When John Edwards was running for president the first time, a friend of mine was included in a small dinner group with Elizabeth Edwards. I remember that she was so impressed and told me that Elizabeth should be the candidate because she was so smart, witty, and articulate. Her legal background was strong and she was a very good speaker. My friend said that she made you feel as though you were the only person in the room.
While people may not agree, Elizabeth had the gift of time. Yes, her time was cut short, but she knew that her time was limited. So she had some time to prepare to say good-bye. She had the time to put her thoughts into books that help create her legacy. In fact, her friends commented on talk shows that Elizabeth did not want to be remembered for having lost her war with cancer.
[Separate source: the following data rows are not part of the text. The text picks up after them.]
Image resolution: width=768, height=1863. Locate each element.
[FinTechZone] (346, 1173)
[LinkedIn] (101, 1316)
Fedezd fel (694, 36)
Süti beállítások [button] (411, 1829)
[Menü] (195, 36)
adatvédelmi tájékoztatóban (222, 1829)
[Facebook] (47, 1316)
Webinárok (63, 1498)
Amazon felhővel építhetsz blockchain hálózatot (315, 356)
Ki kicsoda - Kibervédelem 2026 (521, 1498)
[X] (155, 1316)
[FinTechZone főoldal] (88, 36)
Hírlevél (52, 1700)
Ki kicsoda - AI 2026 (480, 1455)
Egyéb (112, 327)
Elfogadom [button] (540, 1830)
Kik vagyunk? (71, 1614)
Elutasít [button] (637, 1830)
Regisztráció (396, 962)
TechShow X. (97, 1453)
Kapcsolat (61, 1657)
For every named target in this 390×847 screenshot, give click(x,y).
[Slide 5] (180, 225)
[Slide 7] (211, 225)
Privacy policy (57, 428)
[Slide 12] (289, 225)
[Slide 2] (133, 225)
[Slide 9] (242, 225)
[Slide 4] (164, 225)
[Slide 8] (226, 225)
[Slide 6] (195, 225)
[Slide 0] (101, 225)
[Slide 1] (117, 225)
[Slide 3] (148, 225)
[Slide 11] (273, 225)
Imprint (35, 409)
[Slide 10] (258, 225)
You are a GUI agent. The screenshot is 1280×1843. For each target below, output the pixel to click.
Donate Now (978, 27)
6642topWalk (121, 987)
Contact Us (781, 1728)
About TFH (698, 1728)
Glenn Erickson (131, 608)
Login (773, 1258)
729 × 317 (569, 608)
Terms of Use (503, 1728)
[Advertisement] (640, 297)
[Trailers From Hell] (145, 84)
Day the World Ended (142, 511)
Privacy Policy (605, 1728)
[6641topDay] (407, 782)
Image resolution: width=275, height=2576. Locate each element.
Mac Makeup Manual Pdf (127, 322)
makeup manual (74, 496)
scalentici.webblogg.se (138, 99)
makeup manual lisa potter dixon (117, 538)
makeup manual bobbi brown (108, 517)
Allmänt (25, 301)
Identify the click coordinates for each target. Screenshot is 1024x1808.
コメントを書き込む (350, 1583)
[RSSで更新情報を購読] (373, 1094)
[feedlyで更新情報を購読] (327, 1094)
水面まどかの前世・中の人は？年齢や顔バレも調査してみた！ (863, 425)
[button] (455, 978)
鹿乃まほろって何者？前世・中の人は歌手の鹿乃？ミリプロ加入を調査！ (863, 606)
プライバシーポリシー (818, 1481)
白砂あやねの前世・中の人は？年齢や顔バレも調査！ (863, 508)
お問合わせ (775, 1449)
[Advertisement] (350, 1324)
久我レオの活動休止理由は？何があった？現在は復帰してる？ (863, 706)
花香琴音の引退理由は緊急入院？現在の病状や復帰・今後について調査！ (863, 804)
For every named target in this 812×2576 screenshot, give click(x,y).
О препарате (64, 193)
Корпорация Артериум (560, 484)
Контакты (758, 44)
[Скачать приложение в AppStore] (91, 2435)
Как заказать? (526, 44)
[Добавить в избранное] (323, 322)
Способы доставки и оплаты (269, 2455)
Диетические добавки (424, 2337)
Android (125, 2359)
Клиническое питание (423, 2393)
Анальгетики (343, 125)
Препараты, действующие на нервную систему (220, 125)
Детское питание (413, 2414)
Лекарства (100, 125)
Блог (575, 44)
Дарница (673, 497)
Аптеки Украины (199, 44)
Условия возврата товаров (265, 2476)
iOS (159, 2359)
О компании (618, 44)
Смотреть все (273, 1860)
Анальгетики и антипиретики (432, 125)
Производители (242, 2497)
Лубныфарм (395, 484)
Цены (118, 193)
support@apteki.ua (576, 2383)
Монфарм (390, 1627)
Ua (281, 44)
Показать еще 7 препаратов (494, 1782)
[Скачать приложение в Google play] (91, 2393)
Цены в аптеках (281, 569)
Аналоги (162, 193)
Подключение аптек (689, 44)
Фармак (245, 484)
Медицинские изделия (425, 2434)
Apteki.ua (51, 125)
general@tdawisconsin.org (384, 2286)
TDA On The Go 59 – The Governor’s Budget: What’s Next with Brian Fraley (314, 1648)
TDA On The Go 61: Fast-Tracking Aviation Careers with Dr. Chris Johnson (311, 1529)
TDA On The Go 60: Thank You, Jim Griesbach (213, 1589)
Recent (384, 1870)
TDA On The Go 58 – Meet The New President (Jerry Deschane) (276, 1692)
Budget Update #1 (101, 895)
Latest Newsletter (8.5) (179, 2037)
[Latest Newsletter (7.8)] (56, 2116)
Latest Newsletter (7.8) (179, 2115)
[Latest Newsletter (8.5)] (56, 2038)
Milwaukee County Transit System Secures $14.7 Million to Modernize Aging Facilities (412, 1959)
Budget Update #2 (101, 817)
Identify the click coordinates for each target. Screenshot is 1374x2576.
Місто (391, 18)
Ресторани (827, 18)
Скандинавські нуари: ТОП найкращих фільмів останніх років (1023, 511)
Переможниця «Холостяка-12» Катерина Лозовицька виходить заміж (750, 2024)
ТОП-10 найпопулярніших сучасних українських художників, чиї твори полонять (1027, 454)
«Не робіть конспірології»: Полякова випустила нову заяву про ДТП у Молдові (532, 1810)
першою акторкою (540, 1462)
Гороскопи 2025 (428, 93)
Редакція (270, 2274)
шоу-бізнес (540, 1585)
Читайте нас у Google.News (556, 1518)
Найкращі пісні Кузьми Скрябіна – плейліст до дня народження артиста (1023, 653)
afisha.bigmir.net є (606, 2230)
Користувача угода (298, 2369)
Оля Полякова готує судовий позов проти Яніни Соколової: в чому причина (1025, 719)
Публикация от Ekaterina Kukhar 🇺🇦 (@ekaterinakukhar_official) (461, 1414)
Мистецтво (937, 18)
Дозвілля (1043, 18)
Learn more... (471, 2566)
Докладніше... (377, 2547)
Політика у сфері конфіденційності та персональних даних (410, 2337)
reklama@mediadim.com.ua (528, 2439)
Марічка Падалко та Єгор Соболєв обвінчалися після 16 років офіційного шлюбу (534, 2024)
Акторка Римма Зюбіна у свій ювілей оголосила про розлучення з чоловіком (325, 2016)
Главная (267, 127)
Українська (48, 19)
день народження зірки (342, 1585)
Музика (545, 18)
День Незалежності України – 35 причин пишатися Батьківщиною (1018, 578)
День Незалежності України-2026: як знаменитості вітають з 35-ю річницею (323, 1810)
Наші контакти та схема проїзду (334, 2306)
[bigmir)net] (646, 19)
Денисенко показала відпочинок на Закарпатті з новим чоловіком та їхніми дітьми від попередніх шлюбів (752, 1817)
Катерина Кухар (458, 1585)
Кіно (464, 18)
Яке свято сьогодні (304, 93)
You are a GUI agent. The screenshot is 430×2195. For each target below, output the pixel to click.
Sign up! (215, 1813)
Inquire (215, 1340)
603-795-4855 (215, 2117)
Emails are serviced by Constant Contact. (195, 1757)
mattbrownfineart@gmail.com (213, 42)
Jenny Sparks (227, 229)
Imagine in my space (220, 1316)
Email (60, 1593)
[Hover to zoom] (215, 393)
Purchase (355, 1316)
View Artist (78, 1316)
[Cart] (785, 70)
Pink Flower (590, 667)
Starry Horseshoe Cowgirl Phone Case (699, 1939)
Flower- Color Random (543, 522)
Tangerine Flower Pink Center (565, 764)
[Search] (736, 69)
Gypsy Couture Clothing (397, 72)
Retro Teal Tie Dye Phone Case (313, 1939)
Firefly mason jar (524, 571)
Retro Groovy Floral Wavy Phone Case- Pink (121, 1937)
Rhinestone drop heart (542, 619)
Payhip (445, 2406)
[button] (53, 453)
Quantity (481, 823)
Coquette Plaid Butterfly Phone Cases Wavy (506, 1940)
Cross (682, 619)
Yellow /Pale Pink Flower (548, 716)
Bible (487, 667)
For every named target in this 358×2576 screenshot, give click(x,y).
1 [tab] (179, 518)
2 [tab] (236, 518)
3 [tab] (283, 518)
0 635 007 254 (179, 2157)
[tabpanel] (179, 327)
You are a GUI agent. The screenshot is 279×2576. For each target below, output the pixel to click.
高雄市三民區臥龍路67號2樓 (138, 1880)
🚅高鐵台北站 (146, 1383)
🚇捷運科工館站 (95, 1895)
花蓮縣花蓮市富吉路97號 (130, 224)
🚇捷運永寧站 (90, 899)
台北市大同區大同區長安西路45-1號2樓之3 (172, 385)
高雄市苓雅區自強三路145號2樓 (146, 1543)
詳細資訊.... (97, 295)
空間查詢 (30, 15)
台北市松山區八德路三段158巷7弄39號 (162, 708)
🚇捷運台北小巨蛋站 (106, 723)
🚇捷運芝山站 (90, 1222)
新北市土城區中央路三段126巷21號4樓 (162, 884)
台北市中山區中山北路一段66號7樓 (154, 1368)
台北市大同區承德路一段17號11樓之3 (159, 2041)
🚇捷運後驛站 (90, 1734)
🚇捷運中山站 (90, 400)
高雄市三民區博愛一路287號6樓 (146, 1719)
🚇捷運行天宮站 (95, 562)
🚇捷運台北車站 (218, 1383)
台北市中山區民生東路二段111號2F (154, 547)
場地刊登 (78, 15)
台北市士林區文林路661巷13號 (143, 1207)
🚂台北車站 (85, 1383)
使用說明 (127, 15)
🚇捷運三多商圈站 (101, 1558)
She wanted people to remember that she fight the good fight and that she lived a good life.
On the day Elizabeth died, Matt Lauer replayed the last interview he conducted with her where he asked her about the lessons she had taught her children and what she wanted them to remember about her:
I think Elizabeth's words are good to remember: "She stood in the storm and when the wind did not blow her way–and it surely has not–she adjusted her sails."
As she said, "it is easy to get through the good days. When bad things happen, you have to have the strength to face them."
When have you had to adjust your sails? When should you have adjusted your sails?
I know this is advice I want to remember.